## What is being asked
Return the lines beginning at the one that contains "The image size" and running to the end of the records, exactly and with nothing else. Omit pictures.

Dataset entries
---------------

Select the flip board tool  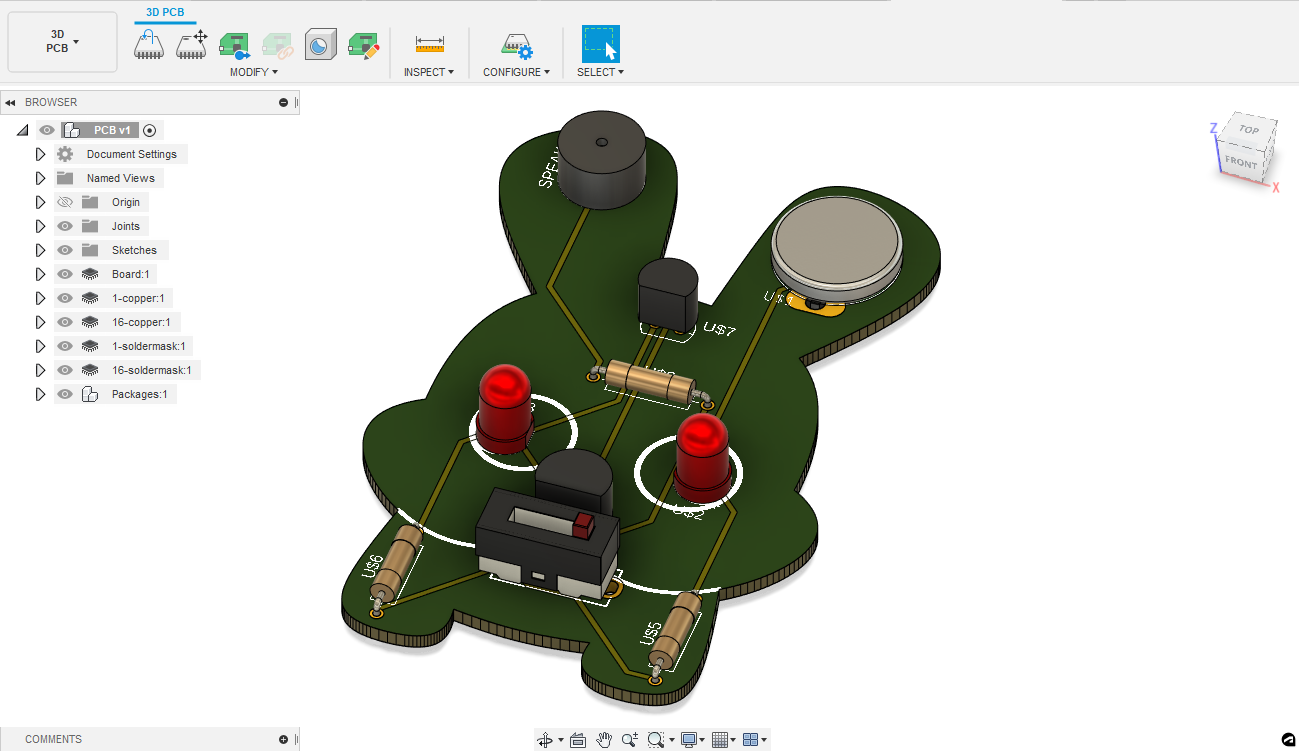pos(149,45)
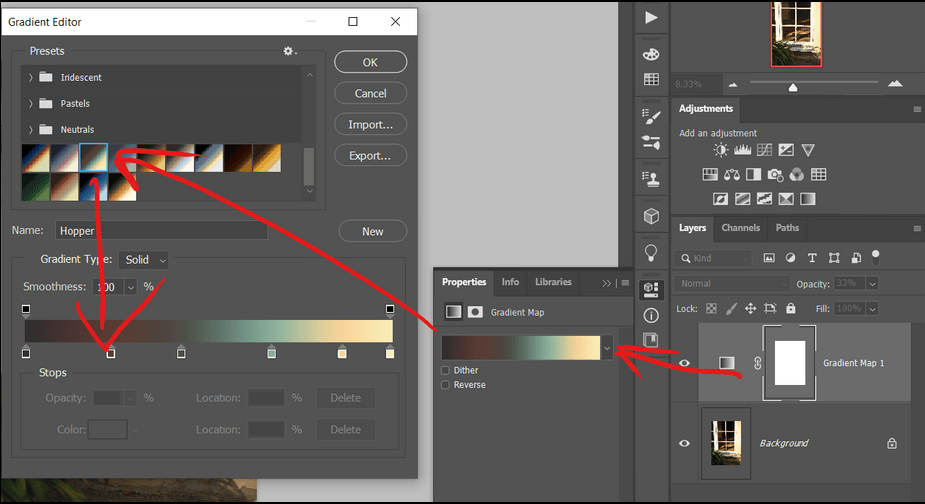The height and width of the screenshot is (504, 925).
Task: Open the gradient picker dropdown arrow in Properties
Action: tap(606, 347)
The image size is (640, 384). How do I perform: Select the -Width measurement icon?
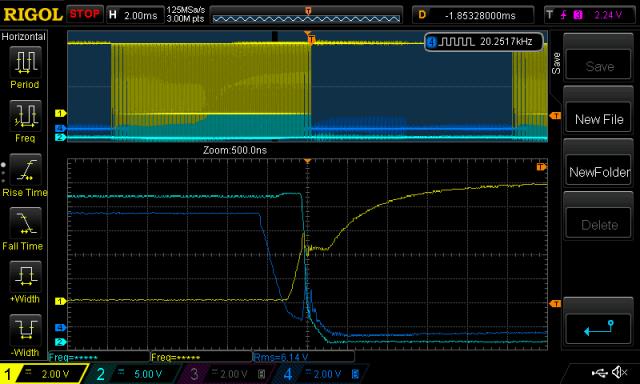pos(25,330)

---------------

## Output of the task
The image size is (640, 384). How do I perform: Select the -Width measurement icon?
pos(25,330)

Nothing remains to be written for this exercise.